18–22 Oct 2021
Zoom
Europe/Amsterdam timezone

White paper: Good practices of coordination within and across e-Infrastructures and thematic Research Infrastructures (RIs)

19 Oct 2021, 11:45
25m
go.egi.eu/egi2021-1 (Zoom Room 1)

go.egi.eu/egi2021-1

Zoom Room 1

Presentation long (25 mins) Envisioning the Future - Presentations

Speaker

Fotis Karagiannis (Independent)

Description

The presentation will provide insights on the first iteration of new e-IRG White Paper 2021 that is entitled "Good practices of coordination within and across e-Infrastructures and thematic Research Infrastructures (RIs)", while the overall White Paper (with more iterations planned later in 2021) is entitled "Vision for an inclusive and holistic e‑Infrastructure ecosystem for the European Research Area".

Following a series of efforts on national coordination (e-IRG Roadmap 2016, e-IRG National Nodes paper in 2019), the e-IRG has worked further on coordination practices at institutional, national and regional (cross-country) levels.

Coordination paradigms and practices are presented around Europe within e-Infrastructures, across e-Infrastructures and thematic RIs and on open science, covering aspects like ownership/governance, organisation (top down/bottom up, distributed/centralised), funding/cost sharing, resource sharing/access policies and the impact of national RI roadmaps in the country organisation.

Hybrid models of incentivising both e-Infrastructures and thematic RIs are presented, so that the latter requirements (eNeeds) are well captured by the e-Infrastructures. The first iteration is expected to be finalised in October 2021. The presentation will be made by a relevant e-IRG Working Group member. This document is relevant to the EOSC Secretariat study on NOSCIs, although e-IRG remit is broader covering also other areas such as networking and HPC.

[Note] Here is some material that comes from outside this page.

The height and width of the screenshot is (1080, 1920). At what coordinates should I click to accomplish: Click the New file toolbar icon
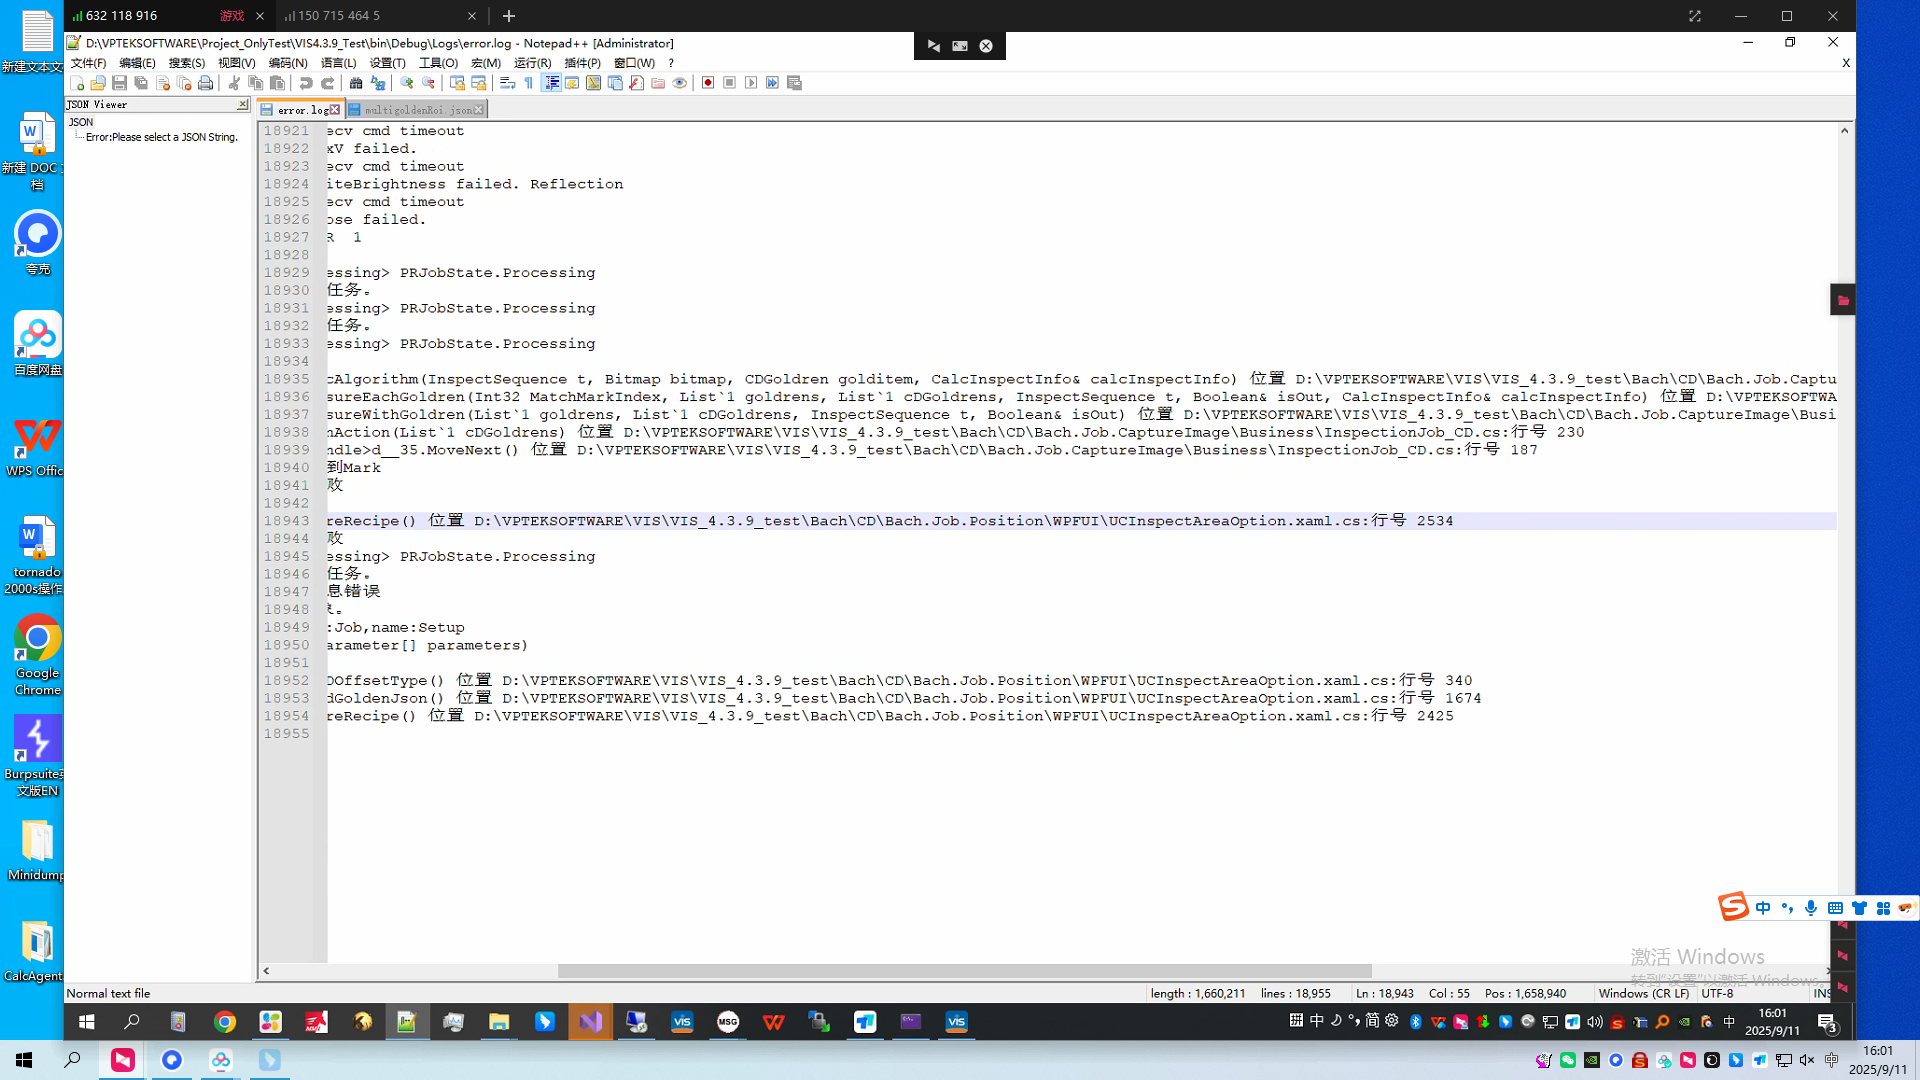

Impact: European structures such as EOSC are based on a chain of institutional/national/regional structures. The paper highlights this federation chain and the importance of institutions being well represented by their national structures at EU level. The e-IRG paper is thus relevant to NOSCIs. Although no one size fits all, the different paradigms presented and the analysis performed can inspire other countries to use models that may be relevant for them and help NOSCs to be better prepared for EOSC.

About the speaker
Dr. Fotis Karayannis is an international vendor with more than 25 years of experience in the Information and Communication Technologies domain, focusing mainly on research infrastructures, and in particular on networking, computing and data electronic infrastructures.
He received his PhD in 1998 in the fields of Integrated Communications and Management of Broadband Networks from National Technical University of Athens, Greece. He has worked for major commercial or research entities such as OTEPlus (ex-incumbent telecom operator consulting company), the Greek Research and Technology Network GRNET (GR) for 8 years, the IT department of the European Organisation for Nuclear Research CERN (CH) for 2 years, the Czech Research Network CESNET (CZ) for 2 years, Trust-IT Services for 2 years, Microsoft Research Cambridge (UK) and Microsoft Innovation Center Greece for 8 years, The Netherlands Organisation for Scientific Research - NWO (NL) for 5 years, ATHENA Research Center for 10 years, Athens University of Economics and Business (GR) for 3 years and the UK Research and Innovation/Science and Technology Facilities Council (UK) for 8 years.
He has worked for major research/electronic infrastructure initiatives such as the Pan-European Research Network GEANT, The Advanced Computing Infrastructure for Research EGI, the PRACE Supercomputing Research Infrastructure, the e-Infrastructure policy body e-Infrastructure Reflection Group (e-IRG), both as a delegate (5 years) and a member of its secretariat (15 years), the Support to the Reinforcement of the European Strategy Forum For Research Infrastructures (StR-ESFRI and StR-ESFRI2) and the Research Data Alliance Europe (RDA-Europe) project series (RDA Europe-RDA-Europe 4). He served as the coordinator of the e-FISCAL project on estimating computing costs of major e-Infrastructures and also of the ICRI2014 project, responsible for organising the International Conference on Research Infrastructures in 2014. He has also acted as an expert and deputy national delegate in the FP7 Program Committee on Research Infrastructures (2 years). He endeavoured entrepreneurial activities in the area of big data analytics and cloud computing brokerage as the founder and director of Uranus Computing Limited and shareholder of Innov-Acts Limited.
He authored the document "A Marketplace for e-Infrastructure services", which constituted the basis for the definition of the European Open Science Cloud (EOSC). He also acted as a member of the evaluation committee for the assessment of the EOSC first phase in June 2020.